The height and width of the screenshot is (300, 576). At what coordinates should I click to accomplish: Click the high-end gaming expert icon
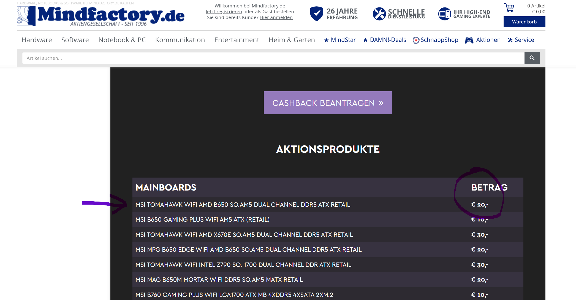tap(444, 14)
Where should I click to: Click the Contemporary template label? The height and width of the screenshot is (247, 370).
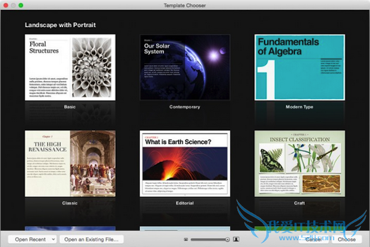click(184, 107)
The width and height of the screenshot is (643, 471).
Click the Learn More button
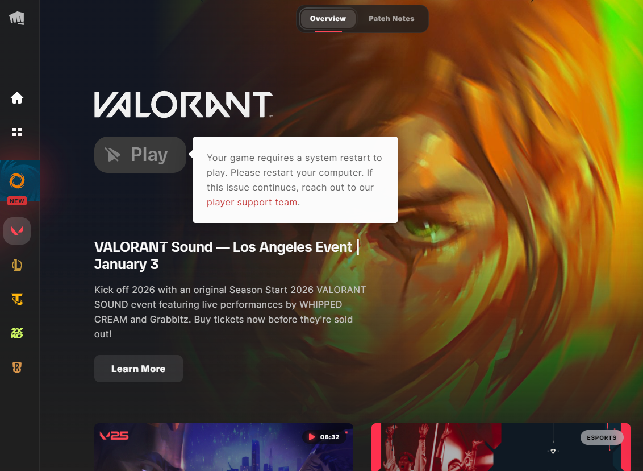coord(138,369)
==
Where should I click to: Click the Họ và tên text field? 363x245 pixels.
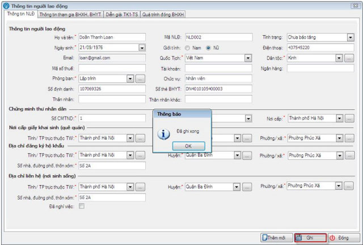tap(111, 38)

- WHAT TO DO
Extract from the rows above every line that contains the word "Where".

- COMPLETED TASK
Where should I click to: Click the Contemporary template label? The height and width of the screenshot is (247, 370).
Where should I click to: Click the Họ và tên text field? 363x245 pixels.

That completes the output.